Many treatment plants that take raw water from rivers, lakes, and reservoirs for public drinking water production use conventional filtration technologies. Direct filtration, which is typically used to treat water with low particulate levels, includes coagulation and filtration but not sedimentation. Other common filtration processes including slow sand filters, diatomaceous earth filter, and membranes will remove 99% of Cryptosporidium. Membranes and bag- and cartridge-filter products remove Cryptosporidium specifically.

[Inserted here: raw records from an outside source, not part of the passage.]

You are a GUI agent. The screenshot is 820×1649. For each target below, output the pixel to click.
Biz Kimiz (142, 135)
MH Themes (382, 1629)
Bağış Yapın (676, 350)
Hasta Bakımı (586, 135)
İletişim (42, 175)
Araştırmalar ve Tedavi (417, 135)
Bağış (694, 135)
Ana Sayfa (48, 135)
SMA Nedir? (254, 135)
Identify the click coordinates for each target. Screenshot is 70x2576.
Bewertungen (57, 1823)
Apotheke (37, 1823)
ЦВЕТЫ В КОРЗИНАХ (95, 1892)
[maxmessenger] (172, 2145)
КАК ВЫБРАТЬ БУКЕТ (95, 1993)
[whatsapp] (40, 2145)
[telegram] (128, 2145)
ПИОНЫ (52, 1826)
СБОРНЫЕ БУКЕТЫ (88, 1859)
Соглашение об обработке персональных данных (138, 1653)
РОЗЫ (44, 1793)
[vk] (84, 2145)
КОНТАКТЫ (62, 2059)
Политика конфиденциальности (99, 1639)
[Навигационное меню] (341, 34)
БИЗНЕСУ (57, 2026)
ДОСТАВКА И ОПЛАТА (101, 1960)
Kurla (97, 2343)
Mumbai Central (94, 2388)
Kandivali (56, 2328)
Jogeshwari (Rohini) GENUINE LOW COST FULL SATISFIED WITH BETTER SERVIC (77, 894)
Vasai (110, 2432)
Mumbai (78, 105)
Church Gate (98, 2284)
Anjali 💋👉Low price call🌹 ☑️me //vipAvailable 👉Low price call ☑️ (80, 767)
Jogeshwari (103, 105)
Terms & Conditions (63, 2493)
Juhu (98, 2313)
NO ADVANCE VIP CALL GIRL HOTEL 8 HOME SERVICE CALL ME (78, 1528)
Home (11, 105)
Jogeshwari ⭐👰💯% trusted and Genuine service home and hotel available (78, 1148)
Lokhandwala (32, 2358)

Cryptosporidium is highly resistant to chlorine disinfection; but with high enough concentrations and contact time, Cryptosporidium inactivation will occur with chlorine dioxide and ozone treatment. The required levels of chlorine generally preclude the use of chlorine disinfection as a reliable method to control Cryptosporidium in drinking water. Ultraviolet light treatment at relatively low doses will inactivate Cryptosporidium. Water Research Foundation-funded research originally discovered UV's efficacy in inactivating Cryptosporidium.

One of the largest challenges in identifying outbreaks is the ability to verify the results in a laboratory. The oocytes may be seen by microscopic examination of a stool sample, but they may be confused with other objects or artifacts similar in appearance. Most cryptosporidia are 3-6 μm in size, although some reports have described larger cells. Real-time monitoring technology is now able to detect Cryptosporidium with online systems versus the spot testing and batch testing methods used in the past.

For the end consumer of drinking water believed to be contaminated by Cryptosporidium, the safest option is to boil all water used for drinking.